Serum from differently exercised subjects induces myogenic differentiation in LHCN-M2 human myoblasts
Published in Journal of Sports Sciences, 2018
D. Vitucci, E. Imperlini, R. Arcone, A. Alfieri, A. Canciello, L. Russomando, D. Martone, A. Cola, G. Labruna, S. Orrù, D. Tafuri, A. Mancini, P. Buono
In this study we also examined the effects of human serum factors, such as IGF-1, on myogenic differentiation. We found that serum from differently exercised subjects, containing high levels of IGF-1, induces myogenic differentiation in LHCN-M2 cells, differently from untrained subject’s serum, containing low IGF-1 levels. This finding prompts us to speculate that IGF-1 plays a crucial role in the myogenic differentiation process in LHCN-M2 cells. A series of previously reported results are consistent with this concept. In particular, it has been demonstrated that IGF-1, together with myogenic regulatory factors, is involved in the progression of satellite cell activation during myogenesis and muscle regeneration (Shi & Garry, 2006; Zanou & Gailly, 2013). More recently, it was found that blood factors mediate tissue adaptation in response to exercise in sedentary rats (Goutianos et al., 2016).
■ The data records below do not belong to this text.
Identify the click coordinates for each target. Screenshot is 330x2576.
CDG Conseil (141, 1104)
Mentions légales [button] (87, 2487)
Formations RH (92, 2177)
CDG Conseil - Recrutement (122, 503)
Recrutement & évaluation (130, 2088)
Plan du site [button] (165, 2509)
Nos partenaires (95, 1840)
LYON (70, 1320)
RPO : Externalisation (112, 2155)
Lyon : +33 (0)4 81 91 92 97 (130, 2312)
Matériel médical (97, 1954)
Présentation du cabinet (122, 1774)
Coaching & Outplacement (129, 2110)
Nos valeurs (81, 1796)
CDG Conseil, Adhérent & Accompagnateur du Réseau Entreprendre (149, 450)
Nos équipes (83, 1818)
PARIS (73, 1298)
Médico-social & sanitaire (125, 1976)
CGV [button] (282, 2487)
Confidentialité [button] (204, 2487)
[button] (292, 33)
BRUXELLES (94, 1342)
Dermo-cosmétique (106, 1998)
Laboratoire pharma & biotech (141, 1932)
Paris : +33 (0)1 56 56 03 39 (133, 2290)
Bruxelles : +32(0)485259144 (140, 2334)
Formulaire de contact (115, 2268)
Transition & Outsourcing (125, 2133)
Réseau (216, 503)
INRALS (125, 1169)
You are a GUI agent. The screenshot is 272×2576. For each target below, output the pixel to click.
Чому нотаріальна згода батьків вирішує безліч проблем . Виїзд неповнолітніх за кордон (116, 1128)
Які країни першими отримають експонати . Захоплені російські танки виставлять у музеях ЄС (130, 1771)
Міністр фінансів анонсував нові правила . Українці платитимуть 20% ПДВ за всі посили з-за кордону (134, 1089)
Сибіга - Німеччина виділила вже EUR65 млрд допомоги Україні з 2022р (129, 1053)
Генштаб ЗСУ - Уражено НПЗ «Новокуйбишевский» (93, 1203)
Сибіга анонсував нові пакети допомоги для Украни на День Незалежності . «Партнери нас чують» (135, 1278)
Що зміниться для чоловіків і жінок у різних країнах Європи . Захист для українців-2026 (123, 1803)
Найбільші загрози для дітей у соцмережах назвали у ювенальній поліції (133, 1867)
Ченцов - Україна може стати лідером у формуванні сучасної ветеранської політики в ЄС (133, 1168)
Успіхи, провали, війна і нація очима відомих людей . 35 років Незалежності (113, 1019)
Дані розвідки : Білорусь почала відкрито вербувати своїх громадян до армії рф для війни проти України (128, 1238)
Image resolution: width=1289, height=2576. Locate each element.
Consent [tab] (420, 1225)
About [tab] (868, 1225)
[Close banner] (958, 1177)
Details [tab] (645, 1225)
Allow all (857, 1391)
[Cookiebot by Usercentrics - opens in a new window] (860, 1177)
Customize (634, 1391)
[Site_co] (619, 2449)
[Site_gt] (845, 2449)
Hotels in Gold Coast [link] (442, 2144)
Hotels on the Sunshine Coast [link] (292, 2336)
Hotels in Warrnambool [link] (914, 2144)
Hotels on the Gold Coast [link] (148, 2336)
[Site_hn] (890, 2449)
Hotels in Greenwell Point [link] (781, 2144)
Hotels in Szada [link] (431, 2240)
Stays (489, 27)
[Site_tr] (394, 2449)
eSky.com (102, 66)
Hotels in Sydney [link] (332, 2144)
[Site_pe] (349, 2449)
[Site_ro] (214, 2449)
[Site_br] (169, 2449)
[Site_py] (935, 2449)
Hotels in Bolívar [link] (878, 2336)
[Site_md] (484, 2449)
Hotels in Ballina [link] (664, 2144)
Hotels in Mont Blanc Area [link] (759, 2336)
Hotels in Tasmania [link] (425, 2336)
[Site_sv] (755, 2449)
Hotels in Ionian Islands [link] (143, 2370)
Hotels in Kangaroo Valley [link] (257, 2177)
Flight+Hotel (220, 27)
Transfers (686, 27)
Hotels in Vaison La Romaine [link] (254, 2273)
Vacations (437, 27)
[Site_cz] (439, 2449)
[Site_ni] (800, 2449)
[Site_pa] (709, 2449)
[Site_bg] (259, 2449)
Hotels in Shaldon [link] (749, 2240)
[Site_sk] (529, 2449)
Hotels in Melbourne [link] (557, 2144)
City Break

Notably, serum from exercised subjects was found to affect mitochondrial calcium uniporter expression levels, which in turn conteracts age-related muscle loss in sarcopenia and also reduces the oxidative stress that cause many different dysmetabolic and cardiovascular diseases (Conti et al., 2012; Zampieri et al., 2016). Furthermore, other studies demonstrated that circulating blood factors favour synaptic plasticity in the brain of elderly mice, and reduce age-related cardiac hypertrophy (Loffredo et al., 2013; Villeda et al., 2014).